NPR reports that attorneys for LifeCare, which leased the hospital's seventh floor, reported these incidents to the attorney general on September 14.
According to eye-witness accounts, LifeCare's pharmacy director said that later that Thursday morning, he found Dr. Anna Pou in the seventh-floor medical-charting room. According to his statement, Pou and two unnamed nurses informed him that it had been decided to administer lethal doses to LifeCare patients. From the court documents, it is not clear where the instruction came from. When asked what medication was to be given, the pharmacy director told the investigator from the AG's office that Pou showed him a big pack of morphine vials.
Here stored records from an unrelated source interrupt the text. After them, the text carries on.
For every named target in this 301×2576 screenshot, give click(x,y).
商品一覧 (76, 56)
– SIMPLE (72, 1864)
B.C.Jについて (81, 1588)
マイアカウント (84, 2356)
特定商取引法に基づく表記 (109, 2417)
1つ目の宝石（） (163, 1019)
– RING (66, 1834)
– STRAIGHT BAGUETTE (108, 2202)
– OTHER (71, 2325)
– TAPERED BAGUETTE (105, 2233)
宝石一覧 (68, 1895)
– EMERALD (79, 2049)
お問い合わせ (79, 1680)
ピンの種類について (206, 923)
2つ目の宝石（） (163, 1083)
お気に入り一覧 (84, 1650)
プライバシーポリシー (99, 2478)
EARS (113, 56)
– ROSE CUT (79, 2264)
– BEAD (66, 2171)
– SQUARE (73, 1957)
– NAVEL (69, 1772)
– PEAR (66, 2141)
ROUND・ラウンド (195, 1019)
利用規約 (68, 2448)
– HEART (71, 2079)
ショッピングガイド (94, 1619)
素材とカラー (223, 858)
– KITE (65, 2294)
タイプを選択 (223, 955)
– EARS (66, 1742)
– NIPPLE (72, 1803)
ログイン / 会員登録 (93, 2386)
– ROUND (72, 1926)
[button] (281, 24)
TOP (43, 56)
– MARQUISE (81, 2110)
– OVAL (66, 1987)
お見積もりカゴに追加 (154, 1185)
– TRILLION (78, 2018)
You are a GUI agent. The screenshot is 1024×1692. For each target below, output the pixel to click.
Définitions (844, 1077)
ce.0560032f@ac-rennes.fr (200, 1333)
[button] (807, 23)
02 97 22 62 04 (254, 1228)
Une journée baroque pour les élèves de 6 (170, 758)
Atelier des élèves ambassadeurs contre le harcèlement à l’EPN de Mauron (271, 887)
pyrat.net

The LifeCare pharmacy director stated that, before evacuating, he saw Pou and the two nurses enter the rooms of remaining LifeCare patients.
Anti-euthanasia group Not Dead Yet issued a statement claiming that, "The only way the staff could evacuate was if they could report there were no more living patients to take care of. This was not about compassion or mercy. It was about throwing someone else over the side of the lifeboat in order to save themselves." The group adds that Memorial staff "must have been exhausted and scared."
LifeSite.net has also taken an interest in the story, quoting CNN and newspaper accounts of other medical professionals who opted to simply "abandon patients rather than actively kill them."
Thus far, no one has been charged over allegations of euthanasia in Memorial or any other New Orleans hospital in connection with Hurricane Katrina.